Repeat nothing but the lines below running from the one containing "This screenshot has width=794, height=773." to the one containing "Task: Click the keyword". Keep both end lines.

--- START ---

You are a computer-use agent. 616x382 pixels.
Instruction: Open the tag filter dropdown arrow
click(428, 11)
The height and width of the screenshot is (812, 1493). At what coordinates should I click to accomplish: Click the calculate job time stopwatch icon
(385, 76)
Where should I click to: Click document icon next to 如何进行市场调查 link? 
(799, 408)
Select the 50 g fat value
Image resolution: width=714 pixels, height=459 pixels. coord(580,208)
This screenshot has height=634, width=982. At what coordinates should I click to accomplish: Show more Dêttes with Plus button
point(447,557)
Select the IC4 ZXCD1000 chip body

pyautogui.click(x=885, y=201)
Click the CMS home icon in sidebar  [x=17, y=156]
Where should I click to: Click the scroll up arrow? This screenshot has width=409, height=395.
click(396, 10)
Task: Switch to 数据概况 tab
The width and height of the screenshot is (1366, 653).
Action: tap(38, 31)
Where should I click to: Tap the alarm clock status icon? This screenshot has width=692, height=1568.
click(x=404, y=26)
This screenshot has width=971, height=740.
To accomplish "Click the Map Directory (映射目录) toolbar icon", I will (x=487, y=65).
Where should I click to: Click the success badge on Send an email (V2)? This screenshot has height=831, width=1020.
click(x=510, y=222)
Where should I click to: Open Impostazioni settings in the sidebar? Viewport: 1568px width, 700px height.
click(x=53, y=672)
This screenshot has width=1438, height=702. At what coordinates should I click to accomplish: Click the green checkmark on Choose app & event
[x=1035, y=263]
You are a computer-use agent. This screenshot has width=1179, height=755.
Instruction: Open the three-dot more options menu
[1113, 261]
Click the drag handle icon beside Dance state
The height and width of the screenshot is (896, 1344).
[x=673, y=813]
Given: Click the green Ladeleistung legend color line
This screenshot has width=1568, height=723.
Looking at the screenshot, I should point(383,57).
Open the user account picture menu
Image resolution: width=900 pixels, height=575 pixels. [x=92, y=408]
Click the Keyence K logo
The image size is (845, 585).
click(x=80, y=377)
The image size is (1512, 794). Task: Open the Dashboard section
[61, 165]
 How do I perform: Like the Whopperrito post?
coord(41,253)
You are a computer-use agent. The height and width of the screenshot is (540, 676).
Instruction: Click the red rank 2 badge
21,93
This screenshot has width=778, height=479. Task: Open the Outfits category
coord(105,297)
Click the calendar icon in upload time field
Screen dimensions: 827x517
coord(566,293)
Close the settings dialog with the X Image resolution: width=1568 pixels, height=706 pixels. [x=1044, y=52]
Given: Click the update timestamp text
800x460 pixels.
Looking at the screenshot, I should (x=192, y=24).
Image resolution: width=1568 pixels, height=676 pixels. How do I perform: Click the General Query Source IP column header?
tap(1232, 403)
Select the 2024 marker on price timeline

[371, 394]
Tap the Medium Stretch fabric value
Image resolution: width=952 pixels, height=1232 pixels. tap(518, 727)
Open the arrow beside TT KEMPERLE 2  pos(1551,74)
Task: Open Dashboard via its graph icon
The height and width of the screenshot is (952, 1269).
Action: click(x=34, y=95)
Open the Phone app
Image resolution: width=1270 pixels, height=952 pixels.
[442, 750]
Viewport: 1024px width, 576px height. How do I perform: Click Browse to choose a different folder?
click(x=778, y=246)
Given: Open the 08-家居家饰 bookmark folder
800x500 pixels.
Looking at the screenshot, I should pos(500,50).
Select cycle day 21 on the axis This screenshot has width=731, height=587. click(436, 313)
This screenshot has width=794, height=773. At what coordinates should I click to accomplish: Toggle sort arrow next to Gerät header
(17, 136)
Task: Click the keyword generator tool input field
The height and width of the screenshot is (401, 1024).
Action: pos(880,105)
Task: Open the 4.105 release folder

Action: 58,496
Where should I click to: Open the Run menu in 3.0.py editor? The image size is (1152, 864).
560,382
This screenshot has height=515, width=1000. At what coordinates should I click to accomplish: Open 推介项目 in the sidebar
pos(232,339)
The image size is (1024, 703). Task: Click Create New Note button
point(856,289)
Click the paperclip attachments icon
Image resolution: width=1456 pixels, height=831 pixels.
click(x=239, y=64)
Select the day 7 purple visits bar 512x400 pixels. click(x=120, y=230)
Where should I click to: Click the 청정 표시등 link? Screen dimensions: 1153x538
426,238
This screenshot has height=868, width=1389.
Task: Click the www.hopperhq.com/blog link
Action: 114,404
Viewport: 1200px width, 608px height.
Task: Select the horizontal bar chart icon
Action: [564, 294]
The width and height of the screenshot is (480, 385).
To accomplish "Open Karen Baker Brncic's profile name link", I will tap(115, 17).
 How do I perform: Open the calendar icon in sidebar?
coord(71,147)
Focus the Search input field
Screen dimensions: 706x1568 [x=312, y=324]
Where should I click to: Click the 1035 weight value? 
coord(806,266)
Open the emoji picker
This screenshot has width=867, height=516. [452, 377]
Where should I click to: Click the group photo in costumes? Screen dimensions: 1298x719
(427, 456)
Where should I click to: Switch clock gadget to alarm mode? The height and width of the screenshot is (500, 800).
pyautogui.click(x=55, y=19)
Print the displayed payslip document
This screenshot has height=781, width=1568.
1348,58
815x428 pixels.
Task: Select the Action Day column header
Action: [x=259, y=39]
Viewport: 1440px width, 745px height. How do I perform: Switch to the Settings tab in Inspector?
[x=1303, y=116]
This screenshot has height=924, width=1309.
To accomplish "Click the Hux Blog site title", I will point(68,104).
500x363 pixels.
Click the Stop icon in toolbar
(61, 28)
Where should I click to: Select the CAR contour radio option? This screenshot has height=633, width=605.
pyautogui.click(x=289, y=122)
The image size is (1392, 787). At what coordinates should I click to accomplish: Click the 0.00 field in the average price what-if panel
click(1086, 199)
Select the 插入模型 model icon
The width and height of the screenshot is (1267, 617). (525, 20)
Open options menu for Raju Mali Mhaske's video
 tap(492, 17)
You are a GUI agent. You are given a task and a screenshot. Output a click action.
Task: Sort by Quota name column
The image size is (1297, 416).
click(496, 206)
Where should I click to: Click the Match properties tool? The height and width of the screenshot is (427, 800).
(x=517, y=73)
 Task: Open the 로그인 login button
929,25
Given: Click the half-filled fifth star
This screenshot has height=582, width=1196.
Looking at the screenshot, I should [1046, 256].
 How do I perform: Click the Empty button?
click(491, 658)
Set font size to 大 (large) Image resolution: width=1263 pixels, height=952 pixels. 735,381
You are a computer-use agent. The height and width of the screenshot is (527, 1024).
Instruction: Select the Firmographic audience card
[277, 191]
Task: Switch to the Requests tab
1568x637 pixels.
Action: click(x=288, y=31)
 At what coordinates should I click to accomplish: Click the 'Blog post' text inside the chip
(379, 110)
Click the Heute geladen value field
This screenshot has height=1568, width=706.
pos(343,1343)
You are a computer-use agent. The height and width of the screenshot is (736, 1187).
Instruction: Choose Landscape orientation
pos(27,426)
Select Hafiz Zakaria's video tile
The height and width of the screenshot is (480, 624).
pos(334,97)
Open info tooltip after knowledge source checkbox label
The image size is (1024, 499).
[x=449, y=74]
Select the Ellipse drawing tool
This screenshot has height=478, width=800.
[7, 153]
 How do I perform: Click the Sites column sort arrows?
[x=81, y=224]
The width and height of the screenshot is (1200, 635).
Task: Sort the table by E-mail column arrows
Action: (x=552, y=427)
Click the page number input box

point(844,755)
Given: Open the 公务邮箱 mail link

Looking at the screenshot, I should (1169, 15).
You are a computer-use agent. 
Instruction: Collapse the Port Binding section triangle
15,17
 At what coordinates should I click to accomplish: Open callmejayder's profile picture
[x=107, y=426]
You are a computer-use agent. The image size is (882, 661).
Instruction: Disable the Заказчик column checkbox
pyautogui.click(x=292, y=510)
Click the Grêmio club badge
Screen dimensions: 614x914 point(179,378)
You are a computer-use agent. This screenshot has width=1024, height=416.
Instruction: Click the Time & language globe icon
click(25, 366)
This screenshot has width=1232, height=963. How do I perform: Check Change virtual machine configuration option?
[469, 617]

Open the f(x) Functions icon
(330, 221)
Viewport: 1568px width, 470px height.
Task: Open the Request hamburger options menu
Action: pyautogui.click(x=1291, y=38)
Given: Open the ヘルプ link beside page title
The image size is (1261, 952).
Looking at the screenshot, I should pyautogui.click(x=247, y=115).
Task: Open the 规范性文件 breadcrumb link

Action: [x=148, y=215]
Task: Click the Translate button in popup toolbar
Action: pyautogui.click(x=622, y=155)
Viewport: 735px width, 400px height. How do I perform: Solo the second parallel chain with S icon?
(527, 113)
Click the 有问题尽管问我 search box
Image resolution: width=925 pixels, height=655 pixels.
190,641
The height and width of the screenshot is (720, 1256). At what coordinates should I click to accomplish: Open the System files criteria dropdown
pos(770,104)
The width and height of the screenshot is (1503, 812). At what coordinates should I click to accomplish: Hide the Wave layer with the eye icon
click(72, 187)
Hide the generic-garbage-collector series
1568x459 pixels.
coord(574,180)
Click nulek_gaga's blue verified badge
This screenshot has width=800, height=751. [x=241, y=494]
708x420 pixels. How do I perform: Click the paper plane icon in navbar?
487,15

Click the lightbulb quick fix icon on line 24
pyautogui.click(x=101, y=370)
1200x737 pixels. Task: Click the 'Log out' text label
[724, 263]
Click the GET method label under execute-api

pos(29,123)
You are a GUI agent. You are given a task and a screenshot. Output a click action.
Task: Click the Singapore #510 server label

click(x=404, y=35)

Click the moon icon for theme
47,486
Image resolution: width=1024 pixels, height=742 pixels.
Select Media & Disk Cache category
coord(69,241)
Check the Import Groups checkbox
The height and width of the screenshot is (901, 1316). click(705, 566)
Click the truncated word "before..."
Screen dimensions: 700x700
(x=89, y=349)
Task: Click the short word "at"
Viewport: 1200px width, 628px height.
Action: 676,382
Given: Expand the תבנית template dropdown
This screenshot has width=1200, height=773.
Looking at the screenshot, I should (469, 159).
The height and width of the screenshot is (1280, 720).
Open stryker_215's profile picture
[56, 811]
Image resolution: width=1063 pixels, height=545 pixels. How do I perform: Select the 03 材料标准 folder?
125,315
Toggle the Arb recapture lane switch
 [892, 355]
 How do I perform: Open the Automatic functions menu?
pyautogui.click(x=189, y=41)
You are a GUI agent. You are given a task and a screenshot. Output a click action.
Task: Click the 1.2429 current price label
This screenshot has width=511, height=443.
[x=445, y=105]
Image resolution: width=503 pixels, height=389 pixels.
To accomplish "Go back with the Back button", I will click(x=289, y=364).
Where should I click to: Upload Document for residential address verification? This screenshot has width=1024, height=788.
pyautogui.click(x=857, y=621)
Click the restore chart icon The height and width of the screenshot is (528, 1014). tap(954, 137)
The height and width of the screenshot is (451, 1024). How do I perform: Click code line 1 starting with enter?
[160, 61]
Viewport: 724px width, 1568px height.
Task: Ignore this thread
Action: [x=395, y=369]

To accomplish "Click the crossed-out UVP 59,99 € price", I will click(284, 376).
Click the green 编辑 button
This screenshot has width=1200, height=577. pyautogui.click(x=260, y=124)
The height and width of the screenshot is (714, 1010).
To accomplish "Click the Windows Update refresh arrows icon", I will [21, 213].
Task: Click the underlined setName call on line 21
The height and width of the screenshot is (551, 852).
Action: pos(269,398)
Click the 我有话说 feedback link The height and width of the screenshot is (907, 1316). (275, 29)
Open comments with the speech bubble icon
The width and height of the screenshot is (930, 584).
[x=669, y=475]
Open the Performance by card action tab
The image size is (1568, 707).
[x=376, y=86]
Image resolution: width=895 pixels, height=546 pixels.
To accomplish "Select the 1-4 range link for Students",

--- END ---

> Written reply
This screenshot has width=794, height=773. At what coordinates should I click to accomplish: Toggle sort arrow next to Gerät header
(17, 136)
Task: Click the keyword generator tool input field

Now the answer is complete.